年間第18主日2021年8月1日

 今日のイエス様のお話しは、パンの増やしの奇跡の続きの話しで、「最後の晩餐」に繋がる内容となっています。聖ヨハネ福音書では、奇跡や不思議な業という言葉ではなく、「しるし」という言葉を使っています。「しるし」は「道しるべ」です。「しるし」は達成すべき目標ではありません。「しるし」は目的を指し示したり、まだ見えない目標について「こちらとかあちらとか」を知らせるものです。「道しるべ」で立ち止まったとしてもそれは一瞬であり、最終的なものではありません。聖ヨハネにとって、イエス様が行ったすべての奇跡は「しるし」、つまりより一般的な言葉で言うと「道しるべ」でした。たとえば、皆さんが車や電車で大阪に行こうとしたとき、途中たくさんの交通標識や案内標識を見るでしょうが、そこにはとどまらず、ただそれらを見て、あなたが正しい道を進んでいるかどうかだけを確認するでしょう。「しるし」つまり「道しるべ」は、すでに決められた計画が正しく行われているかどうかを確認したり修正するためのものです。同様に、イエス様は「パンの増やし」の「しるし」によって、現実に生きていくには物質的な栄養を越えた食べ物が必要であるということを私たちに示して下さいました。そして、イエス・キリストご自身が「命のパン」であり、その食べ物であるということを示されたのです。
 ではなぜイエス様は弟子たちにこの真理を直接教えなかったのでしょうか。イエス様は今日の福音の中で弟子たちにこの真理を伝えようとしました。ところが私たちは、彼らはそのために別の「しるし」、つまり奇跡を求めるという姿を見ることになりました。奇跡を見たからといって信仰が生れるわけではなく、信仰がなければ奇跡も起こらないのです。イエス様は答えて言われた。「神がお遣わしになった者を信じること、それが神の業である。」そこで、彼らは言った。「それでは、私たちが見てあなたを信じることができるように、どんなしるしを行ってくださいますか。」と。何度でも言いますが、奇跡を見たからといって信仰が生れるわけではなく、信仰がなければ奇跡もおこならないのです。だから皆さん、実際、次の日曜日以降に語られる御聖体についてのいろいろな話しが語られる一方で、イエス様は絶えず物質を超えて物事を見るようにと招いておられます。ですから、問題はパンや食べ物のことではなく、信仰の問題です。弟子たちは命のパンの良き味を知りませんでした。イエスは言われた。「わたしが命のパンである。」イエス様は、「人はパンだけでは生きられない」と言うことを思い出させる神様からのメッセージを持って来られました。これは、神様はこのような言葉の担い手を送って下さる程、神様を信じる者のことを心に掛けてくださっていることを示しています。そういう訳で、イエス様の話しを聞いていた人たちは、この「永遠の命に至るパン」を食べたくなりました。彼らは神様の愛を味わうことができるのです。だから彼らはイエス様にこのパンを下さいと求めて来ました。

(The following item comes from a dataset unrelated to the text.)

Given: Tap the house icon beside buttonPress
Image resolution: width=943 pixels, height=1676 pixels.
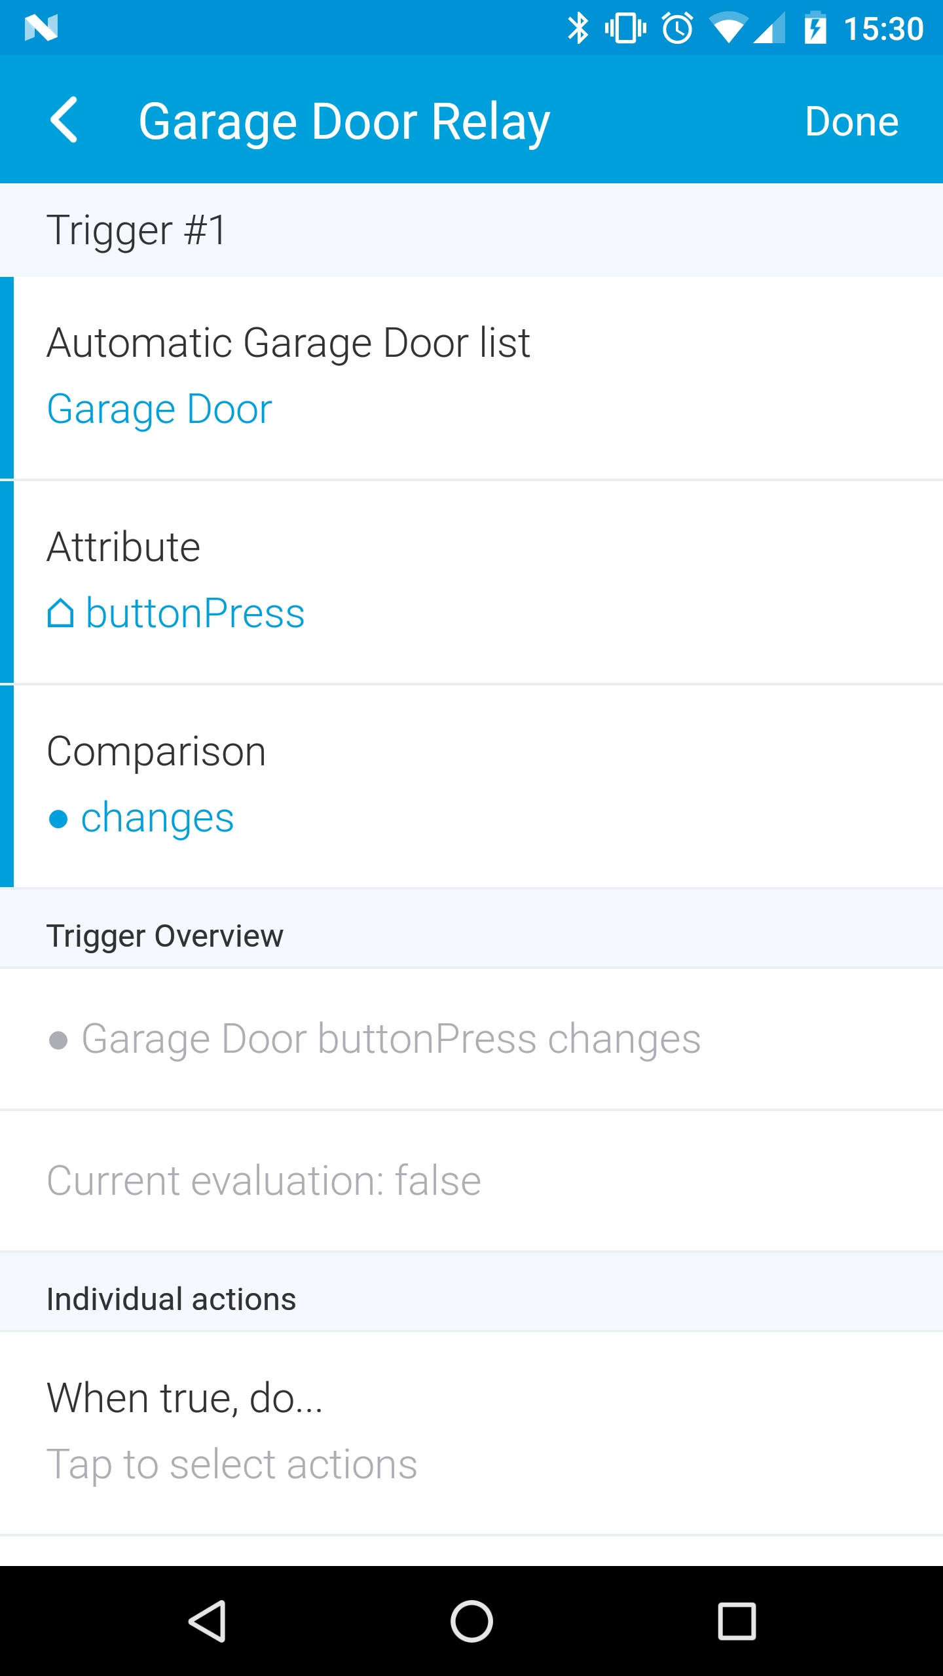Looking at the screenshot, I should click(60, 613).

 聖人たちにもそう呼ばれた「天使たちのパン」を受けるために、私たちはどのように振る舞うべきでしょうか。聖パウロは第二朗読でいくつか助言しています。第一は、私たちは神様と完全に一致するように求められていることです。聖パウロは私たちを励まして言います。「心のから新たにされて、神にかたどって造られた新しい人を身に付け、真理に基づいた正しく清い生活を送るようにしなければなりません。」と。つまり、神様と友情関係にあることです。第二は、私たち全員が兄弟姉妹になること、お互いに愛し合うこと、私たちの生活から罪を排除することです。聖パウロも私たちに「以前のような生き方をして情欲に惑わされ、滅びに向かっている古い人を脱ぎ捨てなさい。」と勧めています。そして、第三には、私たちが毎日出会う人々のための模範になりましょう。、お手本になりましょう。聖パウロも私たちを励まして言っています。「古い人」から「新しい人」になるように。つまり、回心です。憎しみから愛へ移ります。これは回心を象徴しています。皆さま、神様は、客として私たちを訪れます。イエス様に対して一番のもてなしはイエス様の話しをよく聞くことです。
 聖母マリア様に見習って、神様と隣人を受入れ、愛することが出来ますように、祈りましょう。愛する皆さん、このイエス様が私たちに示した教えと道しるべは、非常に美しく大切です。なぜでしょうか。イエス様は、私たちが正しい道から逸れずに、神様の国に至る方法を教えてくれました。それは「御聖体です。」イエスは言われました。「私が命のパンである。私のもとに来る者は決して飢えることがなく、私を信じる者は決して渇くことがない。」アーメン。